=== Supplied data ===

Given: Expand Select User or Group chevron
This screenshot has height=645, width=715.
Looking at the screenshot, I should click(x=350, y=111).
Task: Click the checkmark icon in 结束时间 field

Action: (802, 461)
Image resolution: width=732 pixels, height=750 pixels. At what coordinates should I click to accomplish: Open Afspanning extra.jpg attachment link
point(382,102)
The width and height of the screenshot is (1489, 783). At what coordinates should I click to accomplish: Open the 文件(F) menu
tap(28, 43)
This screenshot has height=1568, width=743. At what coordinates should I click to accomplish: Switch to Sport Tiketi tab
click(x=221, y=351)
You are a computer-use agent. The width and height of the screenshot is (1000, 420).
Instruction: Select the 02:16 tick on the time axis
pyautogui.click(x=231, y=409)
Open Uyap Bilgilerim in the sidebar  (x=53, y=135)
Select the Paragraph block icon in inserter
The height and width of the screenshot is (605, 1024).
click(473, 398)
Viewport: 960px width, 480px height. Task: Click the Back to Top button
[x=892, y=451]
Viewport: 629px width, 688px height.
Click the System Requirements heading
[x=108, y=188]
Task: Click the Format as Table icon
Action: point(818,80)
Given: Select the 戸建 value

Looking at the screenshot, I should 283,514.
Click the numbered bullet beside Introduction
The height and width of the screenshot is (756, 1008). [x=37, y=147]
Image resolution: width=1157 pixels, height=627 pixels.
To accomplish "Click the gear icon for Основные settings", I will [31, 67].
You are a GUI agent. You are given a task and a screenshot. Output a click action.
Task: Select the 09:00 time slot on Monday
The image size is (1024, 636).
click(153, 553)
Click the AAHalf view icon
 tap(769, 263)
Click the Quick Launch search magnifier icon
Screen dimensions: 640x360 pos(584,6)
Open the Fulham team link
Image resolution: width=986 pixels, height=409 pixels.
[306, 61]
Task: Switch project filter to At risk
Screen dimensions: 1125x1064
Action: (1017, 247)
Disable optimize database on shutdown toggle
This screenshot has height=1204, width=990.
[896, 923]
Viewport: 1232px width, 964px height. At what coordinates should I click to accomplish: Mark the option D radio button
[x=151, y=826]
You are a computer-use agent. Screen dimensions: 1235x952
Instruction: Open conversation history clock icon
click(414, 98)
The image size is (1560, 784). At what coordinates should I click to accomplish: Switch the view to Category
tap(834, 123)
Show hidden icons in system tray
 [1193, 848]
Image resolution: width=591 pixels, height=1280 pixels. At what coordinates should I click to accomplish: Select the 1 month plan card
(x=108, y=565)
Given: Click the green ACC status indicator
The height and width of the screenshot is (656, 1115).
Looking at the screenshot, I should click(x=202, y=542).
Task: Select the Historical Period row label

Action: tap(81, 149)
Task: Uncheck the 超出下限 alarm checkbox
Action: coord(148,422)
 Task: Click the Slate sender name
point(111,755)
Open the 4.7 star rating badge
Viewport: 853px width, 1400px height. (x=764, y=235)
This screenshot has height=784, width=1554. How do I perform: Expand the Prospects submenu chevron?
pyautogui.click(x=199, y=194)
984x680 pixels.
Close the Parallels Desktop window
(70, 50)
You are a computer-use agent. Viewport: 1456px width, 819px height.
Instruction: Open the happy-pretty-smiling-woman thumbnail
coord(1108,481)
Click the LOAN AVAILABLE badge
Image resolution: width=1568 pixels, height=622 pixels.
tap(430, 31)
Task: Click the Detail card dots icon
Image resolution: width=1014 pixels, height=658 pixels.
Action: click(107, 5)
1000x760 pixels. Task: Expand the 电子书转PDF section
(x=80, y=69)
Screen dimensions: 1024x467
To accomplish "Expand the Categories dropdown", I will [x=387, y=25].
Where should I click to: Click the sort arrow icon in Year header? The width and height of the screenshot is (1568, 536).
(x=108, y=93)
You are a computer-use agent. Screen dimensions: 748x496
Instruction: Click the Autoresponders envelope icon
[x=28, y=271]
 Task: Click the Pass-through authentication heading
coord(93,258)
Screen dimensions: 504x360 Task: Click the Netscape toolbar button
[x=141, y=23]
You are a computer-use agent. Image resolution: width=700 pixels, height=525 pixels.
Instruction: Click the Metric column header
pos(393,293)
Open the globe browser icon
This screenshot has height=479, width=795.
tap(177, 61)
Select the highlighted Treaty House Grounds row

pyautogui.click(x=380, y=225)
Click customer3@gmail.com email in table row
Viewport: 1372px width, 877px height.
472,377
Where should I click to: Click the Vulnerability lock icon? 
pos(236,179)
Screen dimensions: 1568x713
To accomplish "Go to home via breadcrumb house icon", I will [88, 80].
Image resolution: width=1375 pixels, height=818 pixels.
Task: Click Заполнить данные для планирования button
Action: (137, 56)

===

→ **Stated task**
Return the lines above word for word, from the first to the last.

→ **Reply**
Given: Expand Select User or Group chevron
This screenshot has height=645, width=715.
Looking at the screenshot, I should click(x=350, y=111).
Task: Click the checkmark icon in 结束时间 field

Action: (802, 461)
Image resolution: width=732 pixels, height=750 pixels. At what coordinates should I click to accomplish: Open Afspanning extra.jpg attachment link
point(382,102)
The width and height of the screenshot is (1489, 783). At what coordinates should I click to accomplish: Open the 文件(F) menu
tap(28, 43)
This screenshot has height=1568, width=743. At what coordinates should I click to accomplish: Switch to Sport Tiketi tab
click(x=221, y=351)
You are a computer-use agent. The width and height of the screenshot is (1000, 420).
Instruction: Select the 02:16 tick on the time axis
pyautogui.click(x=231, y=409)
Open Uyap Bilgilerim in the sidebar  (x=53, y=135)
Select the Paragraph block icon in inserter
The height and width of the screenshot is (605, 1024).
click(473, 398)
Viewport: 960px width, 480px height. Task: Click the Back to Top button
[x=892, y=451]
Viewport: 629px width, 688px height.
Click the System Requirements heading
[x=108, y=188]
Task: Click the Format as Table icon
Action: point(818,80)
Given: Select the 戸建 value

Looking at the screenshot, I should 283,514.
Click the numbered bullet beside Introduction
The height and width of the screenshot is (756, 1008). [x=37, y=147]
Image resolution: width=1157 pixels, height=627 pixels.
To accomplish "Click the gear icon for Основные settings", I will [31, 67].
You are a GUI agent. You are given a task and a screenshot. Output a click action.
Task: Select the 09:00 time slot on Monday
The image size is (1024, 636).
click(153, 553)
Click the AAHalf view icon
 tap(769, 263)
Click the Quick Launch search magnifier icon
Screen dimensions: 640x360 pos(584,6)
Open the Fulham team link
Image resolution: width=986 pixels, height=409 pixels.
[306, 61]
Task: Switch project filter to At risk
Screen dimensions: 1125x1064
Action: (1017, 247)
Disable optimize database on shutdown toggle
This screenshot has height=1204, width=990.
[896, 923]
Viewport: 1232px width, 964px height. At what coordinates should I click to accomplish: Mark the option D radio button
[x=151, y=826]
You are a computer-use agent. Screen dimensions: 1235x952
Instruction: Open conversation history clock icon
click(414, 98)
The image size is (1560, 784). At what coordinates should I click to accomplish: Switch the view to Category
tap(834, 123)
Show hidden icons in system tray
 [1193, 848]
Image resolution: width=591 pixels, height=1280 pixels. At what coordinates should I click to accomplish: Select the 1 month plan card
(x=108, y=565)
Given: Click the green ACC status indicator
The height and width of the screenshot is (656, 1115).
Looking at the screenshot, I should click(x=202, y=542).
Task: Select the Historical Period row label

Action: tap(81, 149)
Task: Uncheck the 超出下限 alarm checkbox
Action: coord(148,422)
 Task: Click the Slate sender name
point(111,755)
Open the 4.7 star rating badge
Viewport: 853px width, 1400px height. (x=764, y=235)
This screenshot has height=784, width=1554. How do I perform: Expand the Prospects submenu chevron?
pyautogui.click(x=199, y=194)
984x680 pixels.
Close the Parallels Desktop window
(70, 50)
You are a computer-use agent. Viewport: 1456px width, 819px height.
Instruction: Open the happy-pretty-smiling-woman thumbnail
coord(1108,481)
Click the LOAN AVAILABLE badge
Image resolution: width=1568 pixels, height=622 pixels.
tap(430, 31)
Task: Click the Detail card dots icon
Image resolution: width=1014 pixels, height=658 pixels.
Action: click(107, 5)
1000x760 pixels. Task: Expand the 电子书转PDF section
(x=80, y=69)
Screen dimensions: 1024x467
To accomplish "Expand the Categories dropdown", I will [x=387, y=25].
Where should I click to: Click the sort arrow icon in Year header? The width and height of the screenshot is (1568, 536).
(x=108, y=93)
You are a computer-use agent. Screen dimensions: 748x496
Instruction: Click the Autoresponders envelope icon
[x=28, y=271]
 Task: Click the Pass-through authentication heading
coord(93,258)
Screen dimensions: 504x360 Task: Click the Netscape toolbar button
[x=141, y=23]
You are a computer-use agent. Image resolution: width=700 pixels, height=525 pixels.
Instruction: Click the Metric column header
pos(393,293)
Open the globe browser icon
This screenshot has height=479, width=795.
tap(177, 61)
Select the highlighted Treaty House Grounds row

pyautogui.click(x=380, y=225)
Click customer3@gmail.com email in table row
Viewport: 1372px width, 877px height.
472,377
Where should I click to: Click the Vulnerability lock icon? 
pos(236,179)
Screen dimensions: 1568x713
To accomplish "Go to home via breadcrumb house icon", I will [88, 80].
Image resolution: width=1375 pixels, height=818 pixels.
Task: Click Заполнить данные для планирования button
Action: (137, 56)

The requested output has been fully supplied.